Text excerpt:
========
I want to group my model objects by three fields, and delete all objects but the youngest for each group.
My model:
class DataFile(models.Model):
filename = models.CharField(unique=True, max_length=256)
timestamp = models.DateTimeField()
tile_label = models.CharField(max_length=256, blank=True)
region = models.CharField(max_length=256, blank=True)
resolution = models.CharField(max_length=256, blank=True)
This query gives me the list of the values I want to keep:
DataFile.objects.values('resolution', 'region', 'tile_label').annotate(maxfield=Max('timestamp'))
The result of this is
{'resolution': '30', 'region': 'SRC', 'tile_label': '10r_20d', 'maxfield': datetime.datetime(2021, 9, 11, 7, 13, tzinfo=<UTC>)}
{'resolution': '30', 'region': 'NRC', 'tile_label': '10r_20d', 'maxfield': datetime.datetime(2021, 8, 16, 2, 8, tzinfo=<UTC>)}
{'resolution': '30', 'region': 'NRC', 'tile_label': '100r_200d', 'maxfield': datetime.datetime(2021, 11, 15, 23, 5, tzinfo=<UTC>)}
{'resolution': '300', 'region': 'SRC', 'tile_label': '10r_20d', 'maxfield': datetime.datetime(2021, 11, 1, 13, 46, tzinfo=<UTC>)}
{'resolution': '300', 'region': 'NRC', 'tile_label': '10r_20d', 'maxfield': datetime.datetime(2021, 11, 5, 12, 20, tzinfo=<UTC>)}
{'resolution': '300', 'region': 'NRC', 'tile_label': '100r_200d', 'maxfield': datetime.datetime(2021, 11, 18, 5, 54, tzinfo=<UTC>)}
{'resolution': '30', 'region': 'SRC', 'tile_label': '100r_200d', 'maxfield': datetime.datetime(2021, 11, 5, 21, 8, tzinfo=<UTC>)}
{'resolution': '300', 'region': 'SRC', 'tile_label': '100r_200d', 'maxfield': datetime.datetime(2021, 11, 18, 8, 29, tzinfo=<UTC>)}
I now need to filter all DataFile
objects except the one with the highest date in each group of resolution
, region
, tile_label
, and then delete them (i.e. keep the one with the highest date).
========
[Records from a collection]
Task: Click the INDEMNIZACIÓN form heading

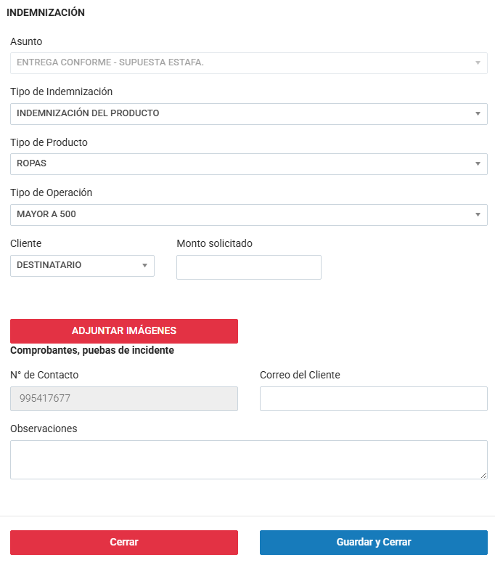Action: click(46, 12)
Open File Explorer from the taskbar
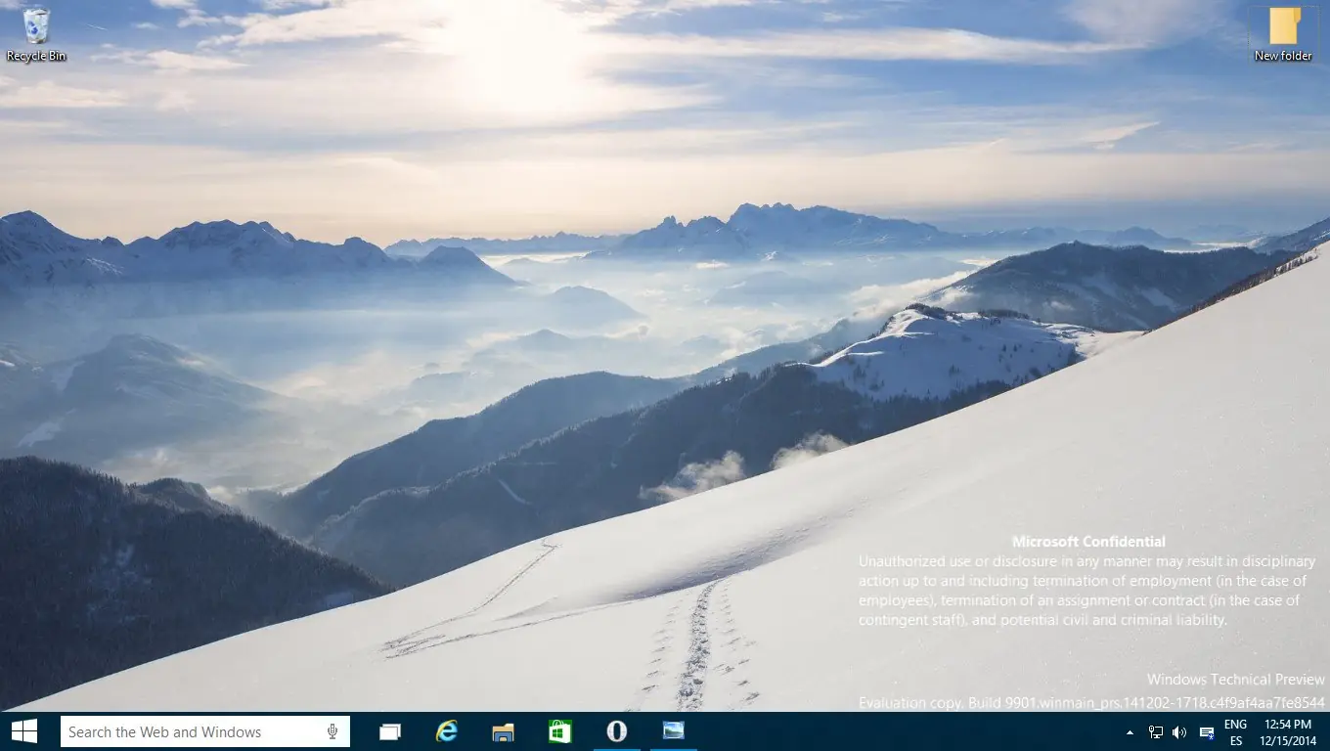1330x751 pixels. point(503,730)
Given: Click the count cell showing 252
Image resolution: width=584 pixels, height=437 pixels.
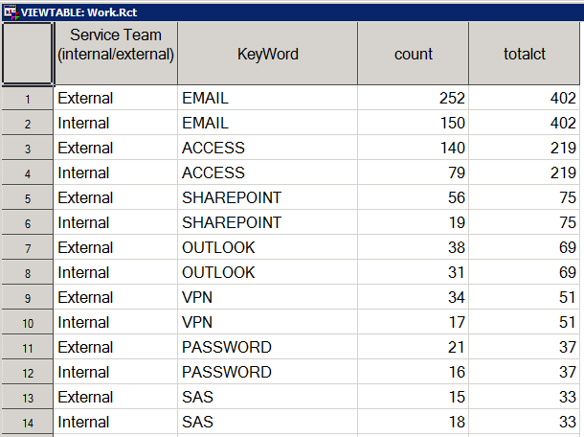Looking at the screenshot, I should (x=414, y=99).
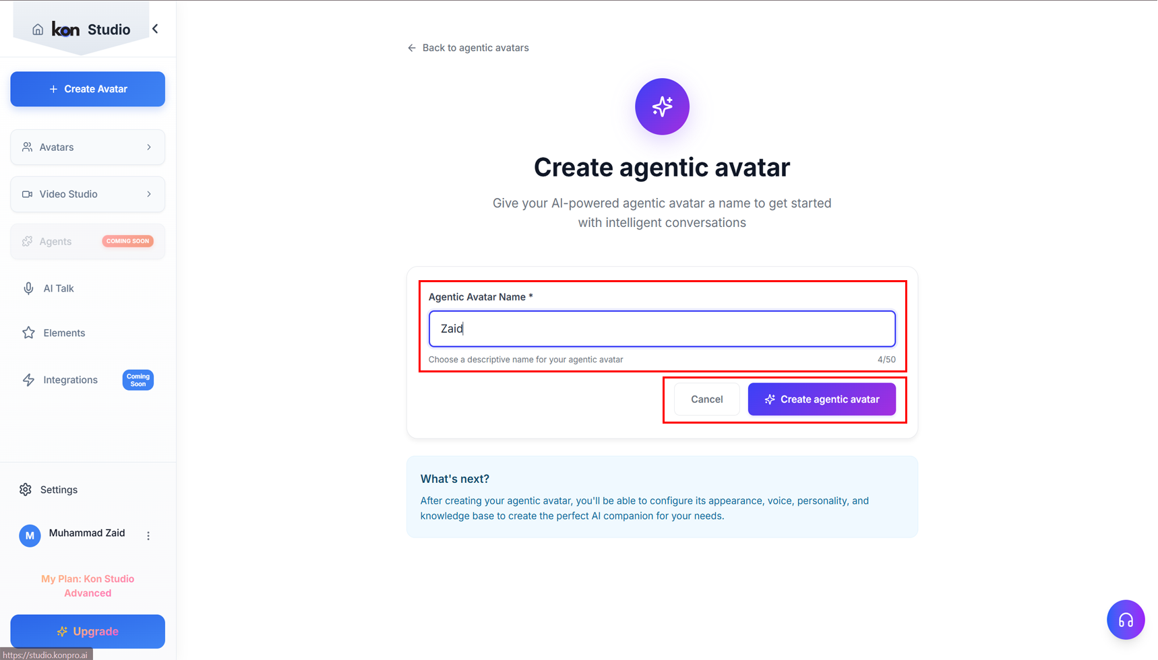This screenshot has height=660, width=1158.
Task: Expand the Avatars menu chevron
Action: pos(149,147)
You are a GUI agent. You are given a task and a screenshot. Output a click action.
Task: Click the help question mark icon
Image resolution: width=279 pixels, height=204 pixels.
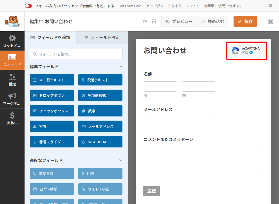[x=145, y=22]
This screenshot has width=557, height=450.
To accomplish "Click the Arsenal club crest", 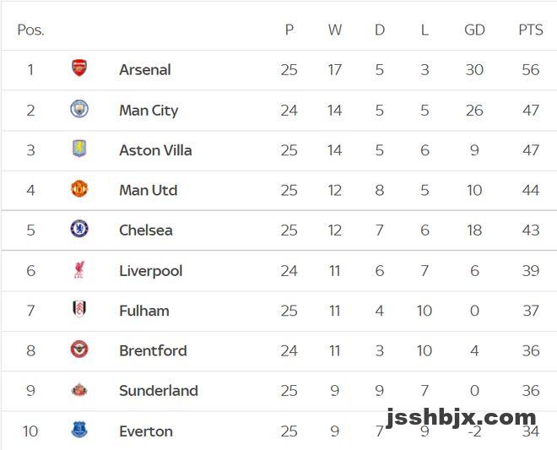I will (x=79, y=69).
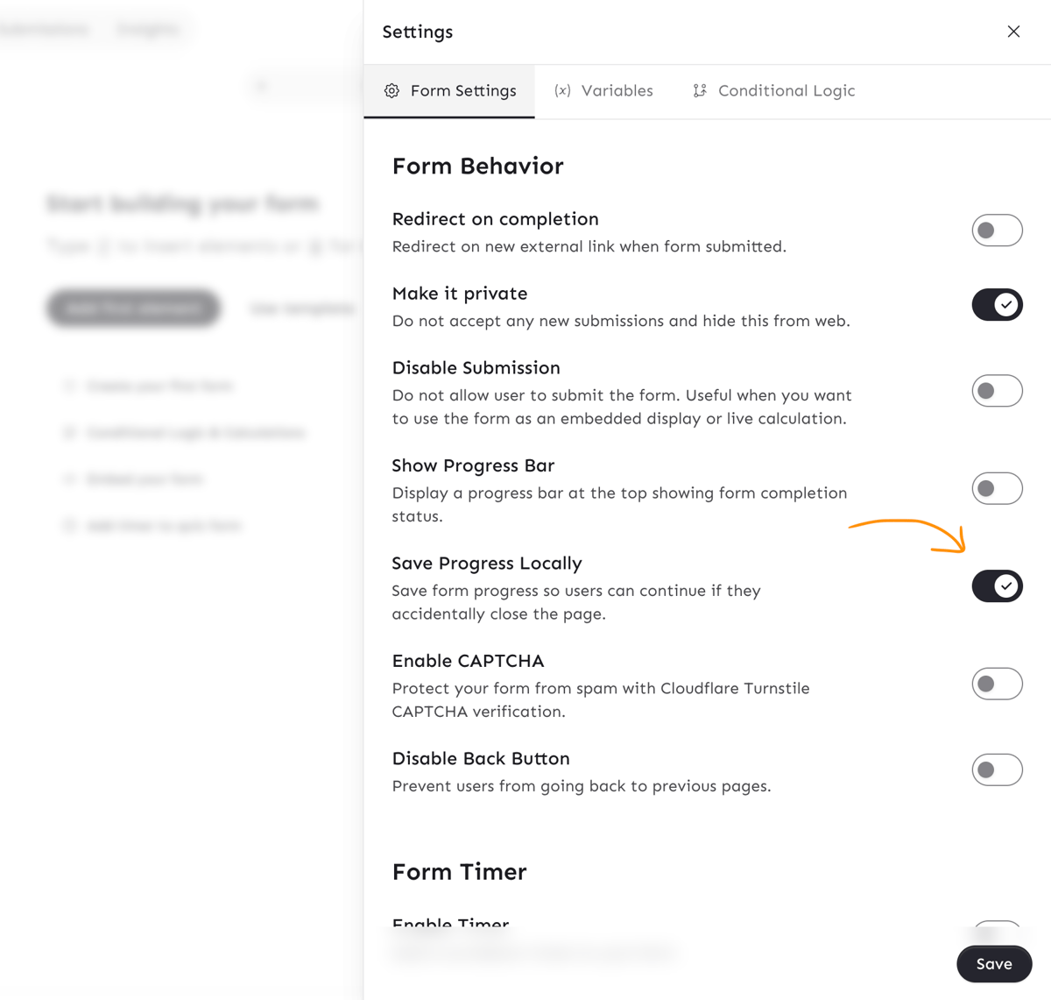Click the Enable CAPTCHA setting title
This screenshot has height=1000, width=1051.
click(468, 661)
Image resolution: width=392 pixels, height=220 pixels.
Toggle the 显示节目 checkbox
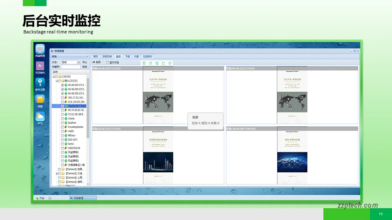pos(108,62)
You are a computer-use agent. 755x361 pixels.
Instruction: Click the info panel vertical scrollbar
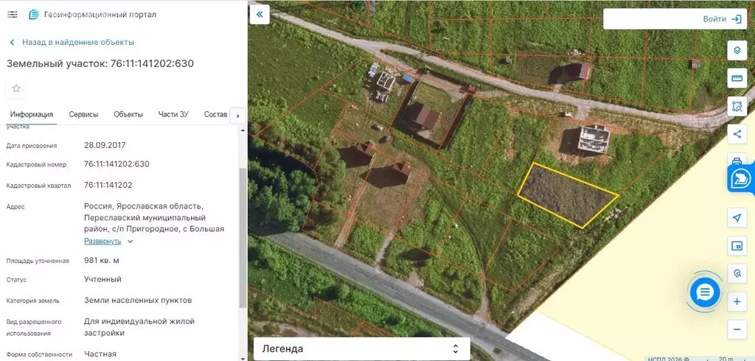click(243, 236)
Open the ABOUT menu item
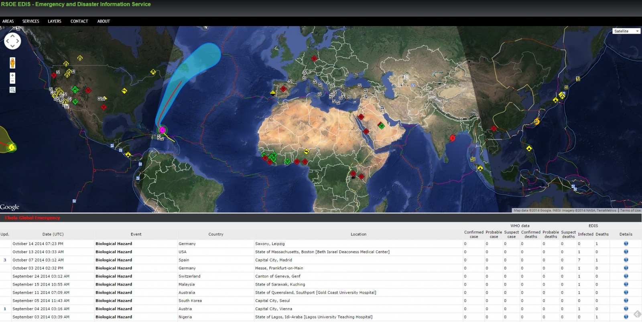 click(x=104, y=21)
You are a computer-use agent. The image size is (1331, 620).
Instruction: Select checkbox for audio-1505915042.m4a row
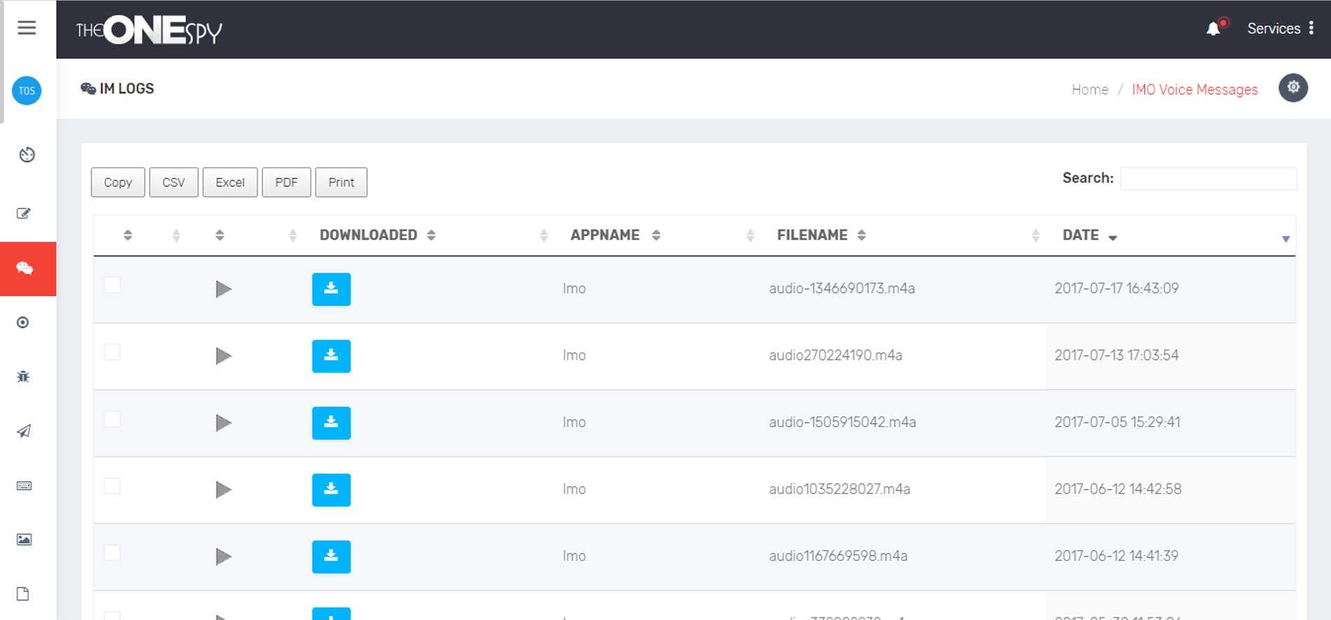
========
To be done:
- A) Write out the passage on the Django model word for word, starting with "I want to group" and going on through "resolution = models.CharField(max_length=256, blank=True)".
- B) Answer these from the passage on the Django model:
(i) Which three fields does the writer want to group the objects by?
(ii) Which field of the model is declared with unique=True?
(iii) Under what name does the query annotate the maximum timestamp?
- C) Give what follows in the passage on the Django model, continuing from where it stops.

Answers for the tasks:
- A)
I want to group my model objects by three fields, and delete all objects but the youngest for each group.
My model:
class DataFile(models.Model):
filename = models.CharField(unique=True, max_length=256)
timestamp = models.DateTimeField()
tile_label = models.CharField(max_length=256, blank=True)
region = models.CharField(max_length=256, blank=True)
resolution = models.CharField(max_length=256, blank=True)

- B)
(i) resolution, region and tile_label
(ii) filename
(iii) maxfield

- C)
How do I do this? I need to do a GROUP BY with values()
in order to get the maximum of each group, but this means that I'm not operating on the whole queryset any more.
I think there's a solution involving subqueries, but I never really got my head around how they work.
I need a database solution, so looping is not an option. I'd also prefer to avoid __in
queries for performance reasons (but would ultimately do it if there's no other solution).
This query gives me the list of the values I want to keep:
DataFile.objects.values('resolution', 'region', 'tile_label').annotate(maxfield=Max('timestamp'))
This query gives you the maximum timestamp, but it doesn't tell you which row it belongs to. You could get that in a second query, but that seems complicated to me.
I tried to think about which property a DataFile would need to have to qualify for deletion. The answer I found was that there must be a newer DataFile with the same resolution
/region
/tile_label
. When I translate that to Django I get something like this:
newer = DataFile.objects.filter(
resolution=OuterRef('resolution'),
region=OuterRef('region'),
tile_label=OuterRef('tile_label'),
timestamp__gt=OuterRef('timestamp'),
)
DataFile.objects.filter(Exists(newer)).delete()
The Exists
creates a Subquery and OuterRef
can be used to reference fields from the outer query.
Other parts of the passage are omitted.